Maybe the following article by Macrobusiness who provides a superannuation fund with their partners at Nucleus Wealth, hopefully this will make it clearer!
"Industry superannuation funds plead for liquidity ! " +supportBy Leith van Onselen
The Reserve Bank has been quietly working out ways it could establish a government-backed facility to help superannuation funds pay redemptions allowed under new rules to deal with the coronavirus crisis, even though the idea has so far been rejected by the treasurer, Josh Frydenberg...
Some funds, led by the union-and-employer-controlled industry sector, want the government to underwrite a “liquidity backstop facility” that would provide immediate cash to pay withdrawals. For- profit funds oppose the idea.
Rather, industry sources fear that the forced sale of assets would crush their value, crimping returns for people who remain in the fund.
However, University of Melbourne finance professor, Kevin Davis, backed the provision of liquidity support from the RBA, arguing that its is far superior than making industry superannuation funds sell distressed assets at fire sales prices.
...surely, one of the benefits of the super system is that it creates long‐term savings, capable of funding long term illiquid investment in infrastructure which Australia needs.
In this regard they are filling a gap left by our banks which, paradoxically, rely heavily on very short term finance to make longer term housing mortgage assets. That exposes them to liquidity risk, and in circumstances such as this, ability to access liquidity from the Reserve Bank is available by use of repurchase agreements.
Most of the problem, which these funds are admitting by inference, is that the value they are telling everyone the unlisted assets are worth is not the true value.
A few industry funds have written down assets. For example, AustralianSuper has revalued its unlisted infrastructure and property holdings downwards by 7.5%.
But look at the rest of the market. The listed property sector is off more than 40%. Airports? Down 30%+. Private Equity? Ha! You are telling me that illiquid shares are worth a few per cent less while listed shares are down 25%+ and illiquid bonds aren’t even trading?

*****

## WHAT THE EXERCISE ASKS
In the superannuation liquidity article, by what percentage has AustralianSuper revalued its unlisted infrastructure and property holdings downward?

## SUPPLIED MATERIAL
*****

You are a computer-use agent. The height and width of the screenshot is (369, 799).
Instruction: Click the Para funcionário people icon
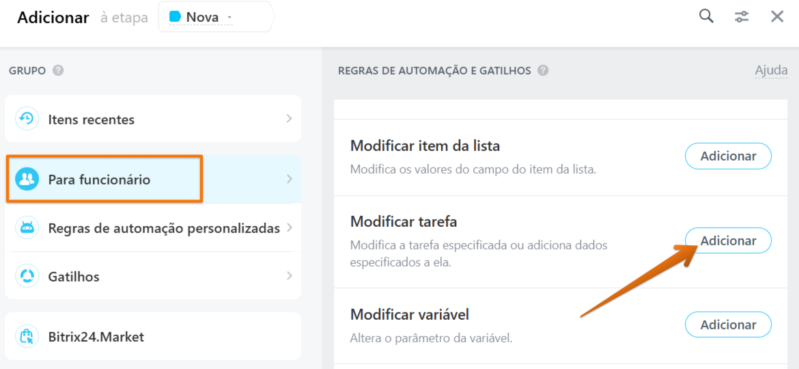click(x=27, y=179)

*****

## SOLUTION FOR THIS TASK
7.5%